Esta é a última crónica de 2014, um ano em que na Europa, a crise Russo-ucraniana mudou as relações e obrigou a EU a deixar a posição passiva de fanfarrão do mundo e tomar posição. Putin assumiu-se como a outra face da moeda e, com uns salpicos de déspota, confrontou os poderes instalados querendo mostrar força. Verdade é que a Europa ficou a descansar à sombra da árvore das patacas e não se preparou para o futuro, que agora é presente e passado. A sociedade do velho continente está mais radical e o racismo, a xenofobia e a intolerância voltaram a assumir papéis preocupantes. A inércia e inépcia foram de tal ordem que os fantasmas da independência da Catalunha voltaram em força e revitalizaram-se com o referendo escocês à sua própria separação das terras de sua Majestade. A Grã-Bretanha que terá, uma vez mais, um papel decisivo no futuro da Europa e na definição do futuro do continente, não só a nível económico como a todos os outros.

Surgiram movimentos políticos de cidadãos em vários países, com destaque para o “Podemos” em Espanha, e que vieram mostrar cartão vermelho aos partidos e às políticas que têm vindo a ser seguidas; distantes do cidadão e longe de o ter como centro das preocupações.
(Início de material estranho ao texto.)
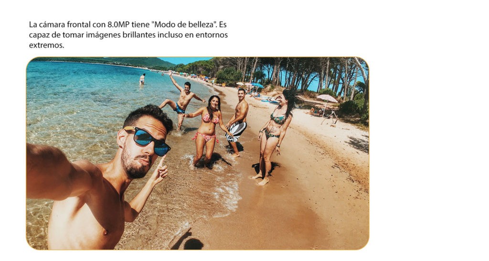Click the man holding the striped towel
The image size is (489, 261).
(x=238, y=121)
Do outro lado do Atlântico, e se dúvidas ainda houvessem, Obama mostrou-se incapaz de confrontar todos os lobbies a que abriu guerra. Certo é que não será fácil governar com um senado desfavorável e dominado pela oposição, mas de salvador do mundo e Prémio Nobel da Paz (sem ter feito nada de tão relevante assim), Obama passou a ser o pior presidente da história dos EUA como já foi eleito em algumas sondagens internas. Os casos de tortura conhecidos mais recentemente, o caso Snowden, “Wikileaks”, a instabilidade interna, entre outros, deixam os EUA à beira de um ataque de nervos e com eleições no horizonte.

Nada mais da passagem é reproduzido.